A lovely post indeed.


I really enjoyed reading this post. You have some great Halloween memories!

Heather on her travels

Wow, that's a lot of Halloween fun for one post or eaven one day!


What a great story and a wonderful memory! I really enjoyed this post and I am hoping you are feeling a bit better!


Loved reading about your family's travel. It is wonderful to see how travel can really bring a family together.


Great Halloween post. We returned from Europe just a week before Halloween and I was surprised at how widely the holiday has caught on since the years I lived there, back in the 70s and 80s. Thanks for visiting my blog. I think I'm going to put you on my blogroll. But remember, there is still something of value to traditional newspapers!

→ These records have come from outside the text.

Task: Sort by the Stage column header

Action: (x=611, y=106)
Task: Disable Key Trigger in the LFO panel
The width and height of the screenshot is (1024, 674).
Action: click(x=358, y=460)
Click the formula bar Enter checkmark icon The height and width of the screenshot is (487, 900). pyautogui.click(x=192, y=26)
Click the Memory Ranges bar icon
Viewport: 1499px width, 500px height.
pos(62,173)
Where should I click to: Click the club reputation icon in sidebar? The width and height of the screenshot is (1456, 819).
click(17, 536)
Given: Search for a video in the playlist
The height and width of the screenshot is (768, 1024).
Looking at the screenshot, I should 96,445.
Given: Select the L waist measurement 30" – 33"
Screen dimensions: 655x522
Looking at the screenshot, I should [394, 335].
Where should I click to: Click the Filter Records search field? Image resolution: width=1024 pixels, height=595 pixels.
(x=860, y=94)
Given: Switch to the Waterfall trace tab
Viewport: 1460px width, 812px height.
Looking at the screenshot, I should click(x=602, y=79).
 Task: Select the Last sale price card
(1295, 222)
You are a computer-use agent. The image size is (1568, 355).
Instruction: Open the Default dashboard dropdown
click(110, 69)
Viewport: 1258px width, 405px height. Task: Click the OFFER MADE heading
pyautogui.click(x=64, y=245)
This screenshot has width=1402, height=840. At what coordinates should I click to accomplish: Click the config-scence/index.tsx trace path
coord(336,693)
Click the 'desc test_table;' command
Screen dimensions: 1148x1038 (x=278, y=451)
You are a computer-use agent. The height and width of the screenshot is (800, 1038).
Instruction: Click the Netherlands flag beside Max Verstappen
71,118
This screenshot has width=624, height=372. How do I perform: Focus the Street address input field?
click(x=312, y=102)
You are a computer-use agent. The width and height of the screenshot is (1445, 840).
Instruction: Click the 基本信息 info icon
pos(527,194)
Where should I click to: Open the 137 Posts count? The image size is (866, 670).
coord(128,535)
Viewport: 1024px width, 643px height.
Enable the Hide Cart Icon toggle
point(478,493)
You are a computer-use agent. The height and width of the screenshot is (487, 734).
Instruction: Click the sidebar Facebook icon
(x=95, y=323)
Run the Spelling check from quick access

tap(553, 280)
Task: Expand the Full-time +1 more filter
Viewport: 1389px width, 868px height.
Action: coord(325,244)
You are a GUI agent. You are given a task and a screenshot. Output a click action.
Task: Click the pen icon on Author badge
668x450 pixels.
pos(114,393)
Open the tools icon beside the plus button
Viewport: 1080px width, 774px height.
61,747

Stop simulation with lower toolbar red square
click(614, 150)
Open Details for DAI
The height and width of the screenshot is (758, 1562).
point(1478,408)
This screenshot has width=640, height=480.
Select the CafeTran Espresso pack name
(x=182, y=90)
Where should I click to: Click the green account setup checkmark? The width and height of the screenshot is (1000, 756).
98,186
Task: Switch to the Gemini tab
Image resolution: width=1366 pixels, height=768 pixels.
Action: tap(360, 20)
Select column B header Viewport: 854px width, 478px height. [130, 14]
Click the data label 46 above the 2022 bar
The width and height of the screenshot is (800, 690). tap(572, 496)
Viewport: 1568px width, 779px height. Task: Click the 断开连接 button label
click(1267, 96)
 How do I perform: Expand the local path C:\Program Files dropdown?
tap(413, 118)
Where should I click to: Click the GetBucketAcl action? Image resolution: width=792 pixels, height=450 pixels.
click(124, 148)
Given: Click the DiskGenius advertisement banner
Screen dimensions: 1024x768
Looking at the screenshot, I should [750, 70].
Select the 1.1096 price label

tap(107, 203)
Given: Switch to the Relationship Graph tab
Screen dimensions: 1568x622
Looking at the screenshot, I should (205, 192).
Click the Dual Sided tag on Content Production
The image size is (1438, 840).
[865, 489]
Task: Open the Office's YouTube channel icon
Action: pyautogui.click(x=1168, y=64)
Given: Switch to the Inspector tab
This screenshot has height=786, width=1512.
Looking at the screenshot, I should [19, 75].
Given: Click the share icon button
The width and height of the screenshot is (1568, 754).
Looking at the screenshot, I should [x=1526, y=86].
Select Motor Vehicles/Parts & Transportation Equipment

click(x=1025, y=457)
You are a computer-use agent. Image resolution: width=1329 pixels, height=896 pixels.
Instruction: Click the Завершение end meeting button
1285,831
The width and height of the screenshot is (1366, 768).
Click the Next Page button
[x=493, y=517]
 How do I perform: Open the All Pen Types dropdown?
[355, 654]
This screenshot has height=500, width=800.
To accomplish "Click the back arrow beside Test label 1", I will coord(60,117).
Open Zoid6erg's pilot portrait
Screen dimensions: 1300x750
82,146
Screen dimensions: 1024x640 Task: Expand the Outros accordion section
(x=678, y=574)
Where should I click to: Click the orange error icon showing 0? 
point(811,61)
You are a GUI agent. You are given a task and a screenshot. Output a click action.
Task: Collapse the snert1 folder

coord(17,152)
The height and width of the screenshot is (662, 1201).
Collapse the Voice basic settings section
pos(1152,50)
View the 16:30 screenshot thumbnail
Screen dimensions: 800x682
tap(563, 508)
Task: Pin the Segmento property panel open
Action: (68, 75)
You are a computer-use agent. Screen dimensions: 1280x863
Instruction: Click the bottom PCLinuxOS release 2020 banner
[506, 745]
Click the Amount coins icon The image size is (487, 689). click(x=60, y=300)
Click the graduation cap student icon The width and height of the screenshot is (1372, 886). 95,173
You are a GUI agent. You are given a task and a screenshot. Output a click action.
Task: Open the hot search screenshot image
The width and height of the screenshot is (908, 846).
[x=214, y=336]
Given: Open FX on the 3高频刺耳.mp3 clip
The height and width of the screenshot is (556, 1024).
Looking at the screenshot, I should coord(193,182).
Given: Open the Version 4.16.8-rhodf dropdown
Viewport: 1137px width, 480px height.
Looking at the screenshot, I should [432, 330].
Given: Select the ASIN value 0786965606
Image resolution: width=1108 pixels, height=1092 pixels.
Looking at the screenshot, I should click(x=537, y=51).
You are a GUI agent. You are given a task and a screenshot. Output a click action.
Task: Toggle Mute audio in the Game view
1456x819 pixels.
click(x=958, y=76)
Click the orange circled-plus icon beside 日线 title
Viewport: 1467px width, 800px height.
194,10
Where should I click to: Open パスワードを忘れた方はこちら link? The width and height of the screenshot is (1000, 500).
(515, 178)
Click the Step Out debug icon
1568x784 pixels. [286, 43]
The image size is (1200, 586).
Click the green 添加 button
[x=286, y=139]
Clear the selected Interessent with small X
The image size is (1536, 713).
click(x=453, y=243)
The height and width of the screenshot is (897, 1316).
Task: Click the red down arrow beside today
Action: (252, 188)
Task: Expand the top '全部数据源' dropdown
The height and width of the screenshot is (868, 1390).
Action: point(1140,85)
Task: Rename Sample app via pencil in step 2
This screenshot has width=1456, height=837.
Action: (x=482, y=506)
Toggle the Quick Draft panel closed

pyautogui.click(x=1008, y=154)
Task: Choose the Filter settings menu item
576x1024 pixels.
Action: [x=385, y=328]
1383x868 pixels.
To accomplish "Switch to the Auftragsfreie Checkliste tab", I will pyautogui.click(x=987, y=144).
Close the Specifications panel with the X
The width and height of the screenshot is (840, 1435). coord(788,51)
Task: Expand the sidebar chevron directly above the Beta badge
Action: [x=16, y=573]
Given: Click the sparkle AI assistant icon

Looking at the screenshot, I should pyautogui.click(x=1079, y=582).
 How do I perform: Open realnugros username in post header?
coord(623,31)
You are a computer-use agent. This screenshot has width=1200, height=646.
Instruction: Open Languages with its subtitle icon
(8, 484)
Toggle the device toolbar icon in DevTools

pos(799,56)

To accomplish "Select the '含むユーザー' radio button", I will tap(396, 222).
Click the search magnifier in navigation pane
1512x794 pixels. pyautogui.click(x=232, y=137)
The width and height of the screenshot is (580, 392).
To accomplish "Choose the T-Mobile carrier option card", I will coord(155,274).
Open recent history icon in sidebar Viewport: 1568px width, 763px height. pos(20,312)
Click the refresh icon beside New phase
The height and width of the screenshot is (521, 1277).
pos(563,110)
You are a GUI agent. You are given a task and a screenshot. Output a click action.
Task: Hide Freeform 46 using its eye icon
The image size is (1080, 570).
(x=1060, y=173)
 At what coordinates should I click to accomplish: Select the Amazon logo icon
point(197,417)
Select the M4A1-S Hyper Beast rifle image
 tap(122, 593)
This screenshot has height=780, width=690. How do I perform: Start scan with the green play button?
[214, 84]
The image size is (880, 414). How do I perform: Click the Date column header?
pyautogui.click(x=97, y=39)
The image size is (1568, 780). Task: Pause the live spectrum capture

How fun! What a great Halloween you had! My girls were feeling down about being in Brazil for Halloween because we were told it is not celebrated here. However, that information was wrong! My two teens were invited to a costume party at a local restaurant and my 9 year old was invited to a friend's house where trick or treating was done. They all three got to dress up which is what they really wanted and no one felt they had been deprived of anything after it was all done.

Tara Weed

One our favorite holidays on the road full-time in the states is Halloween. We have been in 11 different locations for it and always find a fun neighborhood. We love hearing locals debate over the best place to go or finding out in St. Louis you need to tell a joke before you get a treat. Salem, MA or Witch City as it is known is a must see crazy Halloween destination. We don't even know where we will be yet for Halloween 2010 but we know it will be good.